TASK PROMPT: Within the listing below, please copy exactly the lines between the line holding "Given: Switch to" and the line holding "Task: Enable Debug build checkbox", inclusive.

RECORDS SUPPLIED:

===============

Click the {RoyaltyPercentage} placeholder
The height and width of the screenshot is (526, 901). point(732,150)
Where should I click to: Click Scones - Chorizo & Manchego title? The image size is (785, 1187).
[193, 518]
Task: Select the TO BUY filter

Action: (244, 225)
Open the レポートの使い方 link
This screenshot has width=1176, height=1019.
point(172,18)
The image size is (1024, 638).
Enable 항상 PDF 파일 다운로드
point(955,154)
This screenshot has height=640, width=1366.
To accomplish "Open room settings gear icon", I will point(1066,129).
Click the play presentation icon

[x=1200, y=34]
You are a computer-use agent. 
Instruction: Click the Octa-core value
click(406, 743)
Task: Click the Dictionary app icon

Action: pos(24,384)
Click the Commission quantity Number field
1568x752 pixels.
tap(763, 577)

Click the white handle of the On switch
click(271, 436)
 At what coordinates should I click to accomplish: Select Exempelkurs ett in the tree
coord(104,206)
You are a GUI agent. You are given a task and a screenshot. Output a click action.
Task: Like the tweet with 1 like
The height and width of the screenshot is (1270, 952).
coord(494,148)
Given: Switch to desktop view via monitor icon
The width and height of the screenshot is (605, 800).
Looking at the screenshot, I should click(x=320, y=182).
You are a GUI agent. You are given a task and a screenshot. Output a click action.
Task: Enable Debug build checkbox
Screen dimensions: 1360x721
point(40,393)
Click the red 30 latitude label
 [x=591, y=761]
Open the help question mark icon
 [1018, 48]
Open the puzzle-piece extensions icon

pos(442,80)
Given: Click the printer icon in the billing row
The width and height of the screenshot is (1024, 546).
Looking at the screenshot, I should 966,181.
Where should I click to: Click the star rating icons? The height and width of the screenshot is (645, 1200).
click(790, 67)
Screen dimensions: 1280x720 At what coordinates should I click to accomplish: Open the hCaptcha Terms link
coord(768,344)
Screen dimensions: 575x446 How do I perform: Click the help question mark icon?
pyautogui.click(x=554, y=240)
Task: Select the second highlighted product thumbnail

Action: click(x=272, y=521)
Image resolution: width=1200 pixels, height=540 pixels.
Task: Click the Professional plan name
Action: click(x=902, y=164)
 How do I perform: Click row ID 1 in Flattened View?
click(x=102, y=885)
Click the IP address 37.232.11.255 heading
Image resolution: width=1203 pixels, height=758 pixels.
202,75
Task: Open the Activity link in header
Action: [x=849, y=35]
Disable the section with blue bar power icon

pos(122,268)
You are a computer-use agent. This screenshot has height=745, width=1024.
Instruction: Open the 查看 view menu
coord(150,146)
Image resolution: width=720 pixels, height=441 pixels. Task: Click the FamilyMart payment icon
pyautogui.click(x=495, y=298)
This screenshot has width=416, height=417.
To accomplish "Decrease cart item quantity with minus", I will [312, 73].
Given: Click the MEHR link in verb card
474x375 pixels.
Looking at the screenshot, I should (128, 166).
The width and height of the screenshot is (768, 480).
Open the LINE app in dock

===============

ANSWER TO THE PROBLEM:
Given: Switch to desktop view via monitor icon
The width and height of the screenshot is (605, 800).
Looking at the screenshot, I should click(x=320, y=182).
You are a GUI agent. You are given a task and a screenshot. Output a click action.
Task: Enable Debug build checkbox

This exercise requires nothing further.